Before the patient leaves for the day, a nurse coordinator schedules any necessary follow-up appointments with the various specialties. Since Dr. Munson regularly sees patients who are homeless, he keeps an eye out for any individuals who miss appointments and attempts to get them back on track.
The goal for the clinic, Dr. Dua notes, is to ensure every patient gets the care they need that day and thereafter.
"We're trying to be practical and pragmatic. These patients aren't going to come back for 50 appointments," she says. "We want to be a one-stop shop where we can do most anything that doesn't require general anesthesia—even major debridements—right in the clinic. And then outside of the clinic, we also do bypasses and other complex surgeries."
'We Can Do Our Part'
The homeless clinic hosts a training program to prepare the next generation of providers and performs metrics-based research to assess its impact.
However, the clinic's primary focus is taking a new, more thorough approach to the vascular care of people who are homeless. Historically, Dr. Dua says, vascular teams have visited homeless encampments and administered treatments like creams for wound care.
"You can't just go out on the street and say you're going to provide someone with vascular care," she says. "There's only so much you can do without your ultrasound and your ability to operate."
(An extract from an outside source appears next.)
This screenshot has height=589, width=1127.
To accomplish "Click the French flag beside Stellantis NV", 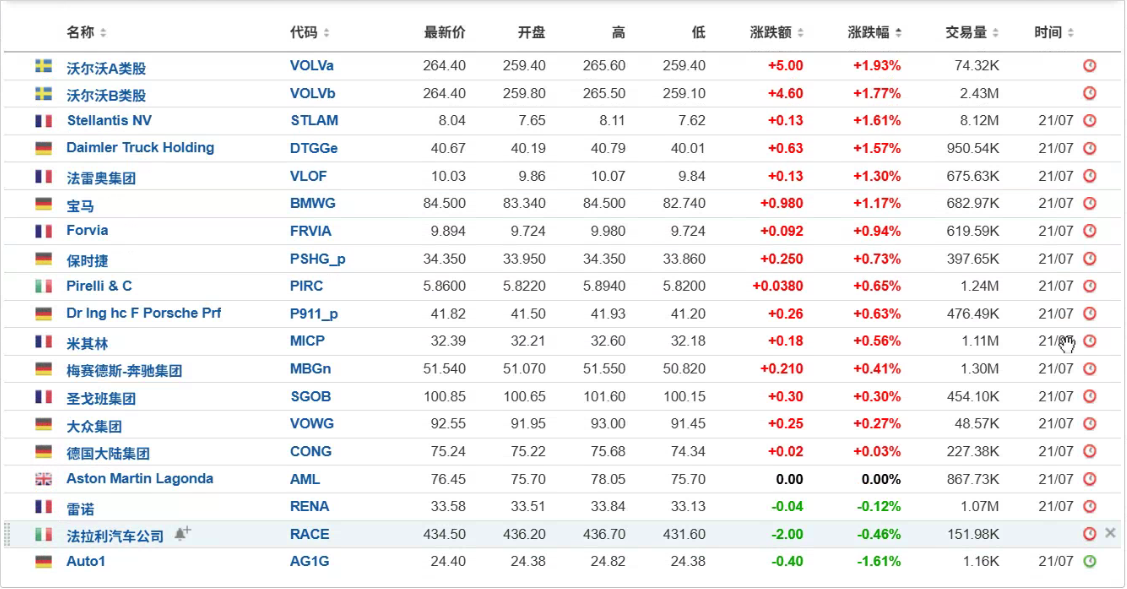I will [44, 121].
Offering truly comprehensive vascular care, Dr. Dua asserts, must have a surgical component and requires partnerships with outside entities. For example, the PCP who sees someone with a slowly healing wound must realize they can refer the patient to the homeless clinic. After the visit, the clinic sends the PCP a note in Epic outlining a care plan to execute. A similar model applies for homeless shelters.
"We can't do this all on our own, but we can do our part," Dr. Dua says. "We have the funds, we have the space, and we have the people who are willing to come together on a Saturday to deliver the care in an organized fashion for a patient population that really needs it."